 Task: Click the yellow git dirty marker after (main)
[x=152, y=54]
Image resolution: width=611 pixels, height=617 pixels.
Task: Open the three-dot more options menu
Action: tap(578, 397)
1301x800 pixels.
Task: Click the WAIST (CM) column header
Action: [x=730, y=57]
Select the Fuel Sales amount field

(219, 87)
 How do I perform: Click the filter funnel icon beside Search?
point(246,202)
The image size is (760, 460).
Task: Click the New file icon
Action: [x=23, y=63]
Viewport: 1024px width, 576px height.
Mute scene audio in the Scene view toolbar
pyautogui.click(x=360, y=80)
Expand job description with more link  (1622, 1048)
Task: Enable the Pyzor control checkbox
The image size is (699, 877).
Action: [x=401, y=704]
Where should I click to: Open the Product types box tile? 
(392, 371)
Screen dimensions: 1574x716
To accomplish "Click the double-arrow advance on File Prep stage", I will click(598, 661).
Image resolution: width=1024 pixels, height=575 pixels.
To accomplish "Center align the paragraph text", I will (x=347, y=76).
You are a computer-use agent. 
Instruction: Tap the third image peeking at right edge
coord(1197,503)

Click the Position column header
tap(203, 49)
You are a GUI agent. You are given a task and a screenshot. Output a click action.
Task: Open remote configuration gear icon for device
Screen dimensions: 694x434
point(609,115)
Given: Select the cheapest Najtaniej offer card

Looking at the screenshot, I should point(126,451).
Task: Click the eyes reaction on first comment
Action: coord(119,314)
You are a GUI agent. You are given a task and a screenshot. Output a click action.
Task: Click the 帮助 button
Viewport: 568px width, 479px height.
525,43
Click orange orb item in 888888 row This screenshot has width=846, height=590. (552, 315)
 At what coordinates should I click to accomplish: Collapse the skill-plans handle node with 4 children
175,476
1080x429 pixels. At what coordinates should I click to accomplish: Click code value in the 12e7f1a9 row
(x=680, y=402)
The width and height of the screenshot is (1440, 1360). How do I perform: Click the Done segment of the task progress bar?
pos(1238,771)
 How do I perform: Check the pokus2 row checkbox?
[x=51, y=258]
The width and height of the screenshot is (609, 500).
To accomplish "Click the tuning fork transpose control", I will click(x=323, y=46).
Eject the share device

● DIRECTIONS FOR THIS TASK
Rewrite all of the material above, changing every "checkbox" to "check box" and leaving everything else the same.

● FINISHED EXERCISE
 Task: Click the yellow git dirty marker after (main)
[x=152, y=54]
Image resolution: width=611 pixels, height=617 pixels.
Task: Open the three-dot more options menu
Action: tap(578, 397)
1301x800 pixels.
Task: Click the WAIST (CM) column header
Action: [x=730, y=57]
Select the Fuel Sales amount field

(219, 87)
 How do I perform: Click the filter funnel icon beside Search?
point(246,202)
The image size is (760, 460).
Task: Click the New file icon
Action: [x=23, y=63]
Viewport: 1024px width, 576px height.
Mute scene audio in the Scene view toolbar
pyautogui.click(x=360, y=80)
Expand job description with more link  (1622, 1048)
Task: Enable the Pyzor control check box
The image size is (699, 877).
Action: [x=401, y=704]
Where should I click to: Open the Product types box tile? 
(392, 371)
Screen dimensions: 1574x716
To accomplish "Click the double-arrow advance on File Prep stage", I will click(598, 661).
Image resolution: width=1024 pixels, height=575 pixels.
To accomplish "Center align the paragraph text", I will (x=347, y=76).
You are a computer-use agent. 
Instruction: Tap the third image peeking at right edge
coord(1197,503)

Click the Position column header
tap(203, 49)
You are a GUI agent. You are given a task and a screenshot. Output a click action.
Task: Open remote configuration gear icon for device
Screen dimensions: 694x434
point(609,115)
Given: Select the cheapest Najtaniej offer card

Looking at the screenshot, I should point(126,451).
Task: Click the eyes reaction on first comment
Action: coord(119,314)
You are a GUI agent. You are given a task and a screenshot. Output a click action.
Task: Click the 帮助 button
Viewport: 568px width, 479px height.
525,43
Click orange orb item in 888888 row This screenshot has width=846, height=590. (552, 315)
 At what coordinates should I click to accomplish: Collapse the skill-plans handle node with 4 children
175,476
1080x429 pixels. At what coordinates should I click to accomplish: Click code value in the 12e7f1a9 row
(x=680, y=402)
The width and height of the screenshot is (1440, 1360). How do I perform: Click the Done segment of the task progress bar?
pos(1238,771)
 How do I perform: Check the pokus2 row check box?
[x=51, y=258]
The width and height of the screenshot is (609, 500).
To accomplish "Click the tuning fork transpose control", I will click(x=323, y=46).
Eject the share device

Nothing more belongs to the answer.